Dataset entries
========
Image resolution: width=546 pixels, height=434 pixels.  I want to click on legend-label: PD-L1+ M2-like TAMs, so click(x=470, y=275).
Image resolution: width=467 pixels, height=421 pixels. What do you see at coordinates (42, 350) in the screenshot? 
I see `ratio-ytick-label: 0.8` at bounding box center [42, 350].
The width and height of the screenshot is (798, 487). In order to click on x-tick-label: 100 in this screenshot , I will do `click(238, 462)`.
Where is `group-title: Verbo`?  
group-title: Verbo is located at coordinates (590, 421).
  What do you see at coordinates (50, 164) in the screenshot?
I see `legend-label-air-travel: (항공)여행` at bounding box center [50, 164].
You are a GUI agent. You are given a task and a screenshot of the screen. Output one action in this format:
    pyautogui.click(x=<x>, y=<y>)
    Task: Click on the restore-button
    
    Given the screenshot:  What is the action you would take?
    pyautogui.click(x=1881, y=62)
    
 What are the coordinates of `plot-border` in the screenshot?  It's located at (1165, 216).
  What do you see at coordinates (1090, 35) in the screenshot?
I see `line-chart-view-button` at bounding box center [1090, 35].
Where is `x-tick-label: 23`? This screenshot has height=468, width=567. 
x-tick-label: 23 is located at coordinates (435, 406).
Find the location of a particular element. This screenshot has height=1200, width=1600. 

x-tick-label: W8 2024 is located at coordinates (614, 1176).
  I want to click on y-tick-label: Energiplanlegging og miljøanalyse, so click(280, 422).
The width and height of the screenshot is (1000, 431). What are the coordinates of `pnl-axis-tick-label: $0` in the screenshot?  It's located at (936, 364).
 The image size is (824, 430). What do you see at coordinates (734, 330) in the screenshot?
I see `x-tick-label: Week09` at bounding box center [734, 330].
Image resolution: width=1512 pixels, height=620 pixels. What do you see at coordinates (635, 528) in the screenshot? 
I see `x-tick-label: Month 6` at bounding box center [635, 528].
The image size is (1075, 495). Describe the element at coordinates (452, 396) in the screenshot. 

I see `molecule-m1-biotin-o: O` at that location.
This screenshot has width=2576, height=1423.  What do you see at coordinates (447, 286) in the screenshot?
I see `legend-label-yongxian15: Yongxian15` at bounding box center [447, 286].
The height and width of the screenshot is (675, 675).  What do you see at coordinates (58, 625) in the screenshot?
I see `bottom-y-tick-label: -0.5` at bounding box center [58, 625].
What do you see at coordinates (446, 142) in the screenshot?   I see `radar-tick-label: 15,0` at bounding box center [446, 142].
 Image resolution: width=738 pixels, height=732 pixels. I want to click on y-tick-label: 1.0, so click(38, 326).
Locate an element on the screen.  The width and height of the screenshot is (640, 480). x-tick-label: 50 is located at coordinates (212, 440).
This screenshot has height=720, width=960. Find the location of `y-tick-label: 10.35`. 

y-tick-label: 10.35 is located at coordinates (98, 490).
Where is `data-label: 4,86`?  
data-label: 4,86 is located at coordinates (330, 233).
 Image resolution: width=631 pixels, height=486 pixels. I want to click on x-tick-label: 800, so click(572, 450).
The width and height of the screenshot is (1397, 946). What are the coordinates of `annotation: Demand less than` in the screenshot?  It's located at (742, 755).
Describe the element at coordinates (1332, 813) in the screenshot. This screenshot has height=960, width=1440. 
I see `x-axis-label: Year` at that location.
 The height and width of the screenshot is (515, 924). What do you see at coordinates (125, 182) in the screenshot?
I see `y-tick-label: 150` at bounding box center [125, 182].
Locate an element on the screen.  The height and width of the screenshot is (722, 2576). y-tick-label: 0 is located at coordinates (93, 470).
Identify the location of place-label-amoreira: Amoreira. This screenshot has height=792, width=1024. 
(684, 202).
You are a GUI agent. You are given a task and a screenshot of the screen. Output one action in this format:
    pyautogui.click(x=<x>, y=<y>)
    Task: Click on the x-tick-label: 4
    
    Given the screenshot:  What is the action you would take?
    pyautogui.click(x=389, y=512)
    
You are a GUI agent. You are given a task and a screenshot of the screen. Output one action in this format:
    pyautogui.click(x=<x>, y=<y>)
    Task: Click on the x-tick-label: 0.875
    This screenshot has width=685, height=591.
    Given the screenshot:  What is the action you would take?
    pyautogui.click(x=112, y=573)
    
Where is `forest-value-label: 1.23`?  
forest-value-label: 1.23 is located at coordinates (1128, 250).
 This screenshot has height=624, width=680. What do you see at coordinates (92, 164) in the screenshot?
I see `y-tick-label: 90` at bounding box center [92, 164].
========
Please rewrite all of the data above, replacing "GUI agent" with "interface agent" and leaving everything else unchanged.

Image resolution: width=546 pixels, height=434 pixels.  I want to click on legend-label: PD-L1+ M2-like TAMs, so click(x=470, y=275).
Image resolution: width=467 pixels, height=421 pixels. What do you see at coordinates (42, 350) in the screenshot? 
I see `ratio-ytick-label: 0.8` at bounding box center [42, 350].
The width and height of the screenshot is (798, 487). In order to click on x-tick-label: 100 in this screenshot , I will do `click(238, 462)`.
Where is `group-title: Verbo`?  
group-title: Verbo is located at coordinates (590, 421).
  What do you see at coordinates (50, 164) in the screenshot?
I see `legend-label-air-travel: (항공)여행` at bounding box center [50, 164].
You are a interface agent. You are given a task and a screenshot of the screen. Output one action in this format:
    pyautogui.click(x=<x>, y=<y>)
    Task: Click on the restore-button
    
    Given the screenshot:  What is the action you would take?
    pyautogui.click(x=1881, y=62)
    
 What are the coordinates of `plot-border` in the screenshot?  It's located at (1165, 216).
  What do you see at coordinates (1090, 35) in the screenshot?
I see `line-chart-view-button` at bounding box center [1090, 35].
Where is `x-tick-label: 23`? This screenshot has height=468, width=567. 
x-tick-label: 23 is located at coordinates (435, 406).
Find the location of a particular element. This screenshot has height=1200, width=1600. 

x-tick-label: W8 2024 is located at coordinates (614, 1176).
  I want to click on y-tick-label: Energiplanlegging og miljøanalyse, so click(280, 422).
The width and height of the screenshot is (1000, 431). What are the coordinates of `pnl-axis-tick-label: $0` in the screenshot?  It's located at (936, 364).
 The image size is (824, 430). What do you see at coordinates (734, 330) in the screenshot?
I see `x-tick-label: Week09` at bounding box center [734, 330].
Image resolution: width=1512 pixels, height=620 pixels. What do you see at coordinates (635, 528) in the screenshot? 
I see `x-tick-label: Month 6` at bounding box center [635, 528].
The image size is (1075, 495). Describe the element at coordinates (452, 396) in the screenshot. 

I see `molecule-m1-biotin-o: O` at that location.
This screenshot has width=2576, height=1423.  What do you see at coordinates (447, 286) in the screenshot?
I see `legend-label-yongxian15: Yongxian15` at bounding box center [447, 286].
The height and width of the screenshot is (675, 675).  What do you see at coordinates (58, 625) in the screenshot?
I see `bottom-y-tick-label: -0.5` at bounding box center [58, 625].
What do you see at coordinates (446, 142) in the screenshot?   I see `radar-tick-label: 15,0` at bounding box center [446, 142].
 Image resolution: width=738 pixels, height=732 pixels. I want to click on y-tick-label: 1.0, so click(38, 326).
Locate an element on the screen.  The width and height of the screenshot is (640, 480). x-tick-label: 50 is located at coordinates (212, 440).
This screenshot has height=720, width=960. Find the location of `y-tick-label: 10.35`. 

y-tick-label: 10.35 is located at coordinates (98, 490).
Where is `data-label: 4,86`?  
data-label: 4,86 is located at coordinates (330, 233).
 Image resolution: width=631 pixels, height=486 pixels. I want to click on x-tick-label: 800, so click(572, 450).
The width and height of the screenshot is (1397, 946). What are the coordinates of `annotation: Demand less than` in the screenshot?  It's located at (742, 755).
Describe the element at coordinates (1332, 813) in the screenshot. This screenshot has height=960, width=1440. 
I see `x-axis-label: Year` at that location.
 The height and width of the screenshot is (515, 924). What do you see at coordinates (125, 182) in the screenshot?
I see `y-tick-label: 150` at bounding box center [125, 182].
Locate an element on the screen.  The height and width of the screenshot is (722, 2576). y-tick-label: 0 is located at coordinates (93, 470).
Identify the location of place-label-amoreira: Amoreira. This screenshot has height=792, width=1024. 
(684, 202).
You are a interface agent. You are given a task and a screenshot of the screen. Output one action in this format:
    pyautogui.click(x=<x>, y=<y>)
    Task: Click on the x-tick-label: 4
    
    Given the screenshot:  What is the action you would take?
    pyautogui.click(x=389, y=512)
    
You are a interface agent. You are given a task and a screenshot of the screen. Output one action in this format:
    pyautogui.click(x=<x>, y=<y>)
    Task: Click on the x-tick-label: 0.875
    This screenshot has width=685, height=591.
    Given the screenshot:  What is the action you would take?
    pyautogui.click(x=112, y=573)
    
Where is `forest-value-label: 1.23`?  
forest-value-label: 1.23 is located at coordinates (1128, 250).
 This screenshot has height=624, width=680. What do you see at coordinates (92, 164) in the screenshot?
I see `y-tick-label: 90` at bounding box center [92, 164].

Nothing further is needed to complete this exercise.